There have been so many of these cute-furry-animal-led 3d platformers, many of which do everything Kao does but in far better ways, that it's hard to articulate a single reason why you'd want to play this. Kao is as same-again a 3d platformer as you're going to get.
The controls are also a special pain. There is no easy way to control the camera's orientation in the game, and also the developer has not decided to grace the game with carefully chosen camera angles. Whenever Kao moves, the camera slides too. The general upshot is, when you want to jump Kao in a particular direction, as you execute the motion, the camera will shift, and Kao's angle will also shift and Kao will jump 90 degrees away from where you expected, as opposed to where you told him to jump.

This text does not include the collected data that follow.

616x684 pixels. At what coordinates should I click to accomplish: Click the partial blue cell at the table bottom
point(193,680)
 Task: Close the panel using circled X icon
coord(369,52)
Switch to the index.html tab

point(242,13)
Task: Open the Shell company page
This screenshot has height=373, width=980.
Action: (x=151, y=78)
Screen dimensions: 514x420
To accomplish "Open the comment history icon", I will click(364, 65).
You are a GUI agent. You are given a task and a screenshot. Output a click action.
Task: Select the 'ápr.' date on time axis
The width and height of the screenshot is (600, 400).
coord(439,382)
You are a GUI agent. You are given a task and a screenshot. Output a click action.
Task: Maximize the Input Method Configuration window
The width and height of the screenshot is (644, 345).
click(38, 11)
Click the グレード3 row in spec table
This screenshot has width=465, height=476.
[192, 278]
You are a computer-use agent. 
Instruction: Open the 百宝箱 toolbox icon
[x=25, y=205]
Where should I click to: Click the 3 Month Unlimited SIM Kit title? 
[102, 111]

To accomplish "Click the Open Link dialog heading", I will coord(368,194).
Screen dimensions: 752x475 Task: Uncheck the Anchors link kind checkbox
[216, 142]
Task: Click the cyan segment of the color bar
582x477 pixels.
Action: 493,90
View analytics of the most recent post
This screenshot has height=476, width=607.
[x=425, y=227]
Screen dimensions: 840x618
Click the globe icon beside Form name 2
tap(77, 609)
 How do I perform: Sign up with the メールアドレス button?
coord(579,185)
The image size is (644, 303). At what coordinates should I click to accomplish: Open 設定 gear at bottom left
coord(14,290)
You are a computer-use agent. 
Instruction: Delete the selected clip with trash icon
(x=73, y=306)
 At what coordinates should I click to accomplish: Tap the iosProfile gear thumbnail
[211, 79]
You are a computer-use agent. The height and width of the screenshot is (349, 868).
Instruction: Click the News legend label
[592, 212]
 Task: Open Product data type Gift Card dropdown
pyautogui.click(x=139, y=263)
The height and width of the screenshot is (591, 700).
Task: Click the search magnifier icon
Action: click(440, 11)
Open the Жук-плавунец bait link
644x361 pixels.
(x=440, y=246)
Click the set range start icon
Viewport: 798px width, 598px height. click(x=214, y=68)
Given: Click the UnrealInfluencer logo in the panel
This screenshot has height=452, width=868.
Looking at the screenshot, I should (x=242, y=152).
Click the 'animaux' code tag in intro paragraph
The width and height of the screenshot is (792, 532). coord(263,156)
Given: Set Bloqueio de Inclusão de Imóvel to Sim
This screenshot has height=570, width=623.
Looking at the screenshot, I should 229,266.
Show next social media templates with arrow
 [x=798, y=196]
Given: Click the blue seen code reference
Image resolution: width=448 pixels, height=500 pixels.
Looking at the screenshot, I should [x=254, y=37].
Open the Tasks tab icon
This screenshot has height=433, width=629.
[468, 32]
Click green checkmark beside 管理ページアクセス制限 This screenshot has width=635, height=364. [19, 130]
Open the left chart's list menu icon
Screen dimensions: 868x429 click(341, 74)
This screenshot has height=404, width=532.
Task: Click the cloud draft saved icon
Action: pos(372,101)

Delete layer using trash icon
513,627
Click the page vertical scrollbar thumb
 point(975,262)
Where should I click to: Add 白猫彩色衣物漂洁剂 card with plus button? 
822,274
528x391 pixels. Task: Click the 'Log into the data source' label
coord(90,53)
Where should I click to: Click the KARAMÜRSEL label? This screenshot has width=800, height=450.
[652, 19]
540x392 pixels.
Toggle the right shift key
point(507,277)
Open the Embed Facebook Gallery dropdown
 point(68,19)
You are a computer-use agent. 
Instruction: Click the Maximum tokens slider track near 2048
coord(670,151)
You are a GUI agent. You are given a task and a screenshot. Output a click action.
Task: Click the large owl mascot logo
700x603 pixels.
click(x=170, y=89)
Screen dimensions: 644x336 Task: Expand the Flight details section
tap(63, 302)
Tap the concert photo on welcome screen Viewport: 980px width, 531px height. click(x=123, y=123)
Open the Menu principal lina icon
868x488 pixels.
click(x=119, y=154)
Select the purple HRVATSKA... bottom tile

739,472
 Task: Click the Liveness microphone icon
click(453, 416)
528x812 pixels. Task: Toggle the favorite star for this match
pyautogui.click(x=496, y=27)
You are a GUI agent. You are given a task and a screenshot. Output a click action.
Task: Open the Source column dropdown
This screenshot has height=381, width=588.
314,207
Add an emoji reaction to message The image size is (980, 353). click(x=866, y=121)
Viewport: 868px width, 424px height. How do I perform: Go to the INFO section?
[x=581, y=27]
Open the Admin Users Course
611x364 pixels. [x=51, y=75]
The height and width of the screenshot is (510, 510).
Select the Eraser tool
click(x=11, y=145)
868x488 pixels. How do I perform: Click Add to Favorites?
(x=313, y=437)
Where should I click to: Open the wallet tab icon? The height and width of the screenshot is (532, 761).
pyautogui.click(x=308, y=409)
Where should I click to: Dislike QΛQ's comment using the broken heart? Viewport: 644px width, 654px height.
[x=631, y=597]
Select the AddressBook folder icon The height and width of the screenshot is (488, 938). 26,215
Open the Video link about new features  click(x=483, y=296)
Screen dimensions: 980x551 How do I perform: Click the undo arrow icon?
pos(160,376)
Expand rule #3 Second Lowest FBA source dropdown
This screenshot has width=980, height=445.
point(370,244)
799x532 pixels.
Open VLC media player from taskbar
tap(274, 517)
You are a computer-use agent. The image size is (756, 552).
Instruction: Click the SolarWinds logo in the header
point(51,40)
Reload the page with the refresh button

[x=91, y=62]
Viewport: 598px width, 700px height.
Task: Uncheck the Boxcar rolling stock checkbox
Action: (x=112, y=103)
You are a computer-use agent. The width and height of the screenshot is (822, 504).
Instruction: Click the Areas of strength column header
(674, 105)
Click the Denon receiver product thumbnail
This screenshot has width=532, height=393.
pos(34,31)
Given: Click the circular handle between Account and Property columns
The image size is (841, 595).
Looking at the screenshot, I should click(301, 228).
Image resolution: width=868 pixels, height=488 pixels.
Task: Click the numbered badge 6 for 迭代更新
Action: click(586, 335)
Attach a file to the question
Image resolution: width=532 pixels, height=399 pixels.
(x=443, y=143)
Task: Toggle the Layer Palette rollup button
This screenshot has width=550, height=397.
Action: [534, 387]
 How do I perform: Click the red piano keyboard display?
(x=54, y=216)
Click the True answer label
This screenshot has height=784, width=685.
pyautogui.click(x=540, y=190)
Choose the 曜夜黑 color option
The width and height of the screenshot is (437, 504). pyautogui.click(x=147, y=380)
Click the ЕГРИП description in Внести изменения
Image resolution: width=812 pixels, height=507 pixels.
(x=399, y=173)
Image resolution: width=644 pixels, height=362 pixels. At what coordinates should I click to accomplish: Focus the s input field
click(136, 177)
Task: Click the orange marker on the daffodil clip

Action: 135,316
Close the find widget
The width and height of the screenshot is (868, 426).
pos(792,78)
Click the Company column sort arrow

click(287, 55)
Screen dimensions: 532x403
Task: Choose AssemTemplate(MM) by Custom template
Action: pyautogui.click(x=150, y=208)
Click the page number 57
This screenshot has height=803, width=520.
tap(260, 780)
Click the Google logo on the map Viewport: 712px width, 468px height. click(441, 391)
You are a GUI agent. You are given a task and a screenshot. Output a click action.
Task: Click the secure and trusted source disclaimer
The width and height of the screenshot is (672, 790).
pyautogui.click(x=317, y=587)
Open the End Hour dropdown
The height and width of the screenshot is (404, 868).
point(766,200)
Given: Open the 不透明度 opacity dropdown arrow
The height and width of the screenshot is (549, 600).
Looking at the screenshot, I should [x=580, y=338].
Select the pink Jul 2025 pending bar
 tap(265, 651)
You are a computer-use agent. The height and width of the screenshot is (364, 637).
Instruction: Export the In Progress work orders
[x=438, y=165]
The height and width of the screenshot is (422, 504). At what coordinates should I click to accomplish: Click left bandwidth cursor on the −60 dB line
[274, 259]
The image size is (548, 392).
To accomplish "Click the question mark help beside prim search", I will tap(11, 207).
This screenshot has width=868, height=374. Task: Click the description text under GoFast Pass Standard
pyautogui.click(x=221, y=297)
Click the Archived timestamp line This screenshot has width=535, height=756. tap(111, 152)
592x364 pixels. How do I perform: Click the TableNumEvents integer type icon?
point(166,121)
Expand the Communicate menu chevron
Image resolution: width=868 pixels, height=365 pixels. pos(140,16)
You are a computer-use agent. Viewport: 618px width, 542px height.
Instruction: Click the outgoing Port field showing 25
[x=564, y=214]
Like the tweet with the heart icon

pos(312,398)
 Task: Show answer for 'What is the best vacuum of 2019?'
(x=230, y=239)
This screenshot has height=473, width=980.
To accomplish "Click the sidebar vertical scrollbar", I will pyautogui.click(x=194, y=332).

So you fall to your death, and invariably get put back much too far, because of the game's ill-spaced checkpointing. The camera engine makes elementary platform-to-platform jumping a hit-and-miss affair, but that depends mostly on whether the camera feels like sabotaging you. It also similarly makes it hard to hit enemies, which is especially frustrating during the inevitable boss battles. Half of all your attacks go awry, because of the game's psychotic cameraman. It's a sorry state of affairs for a platformer.
Graphically, Kao is cute but uninspired; with simple textures and low polygon counts. The world of Kao is colourful, but it's nothing you haven't seen before in [insert 3d platformer here]. It's as expected; generic platformer fare, clichéd down to the last ice-wall texture.
Even the audio is disappointing. There's very little music, but the voice acting for the animals is grating, childish and oftentimes downright upsetting. You won't be missing anything special by turning the sound off, but you will avoid being blatted in the head by your irritated passers-by.
This truly is a game wallowing in the mire of generic, insipid, uninspiring platformers, and unable to see any easy way out. Whenever there is an opportunity for it to do something interesting or different, it disappoints by not doing it and returning to predictable form. You'll spend most of your time collecting stuff and performing endless errands for no readily deducible reason, and it's a solid guarantee that boredom will set in desperately quickly as a result.
Platform fans of the world unite in not playing this game.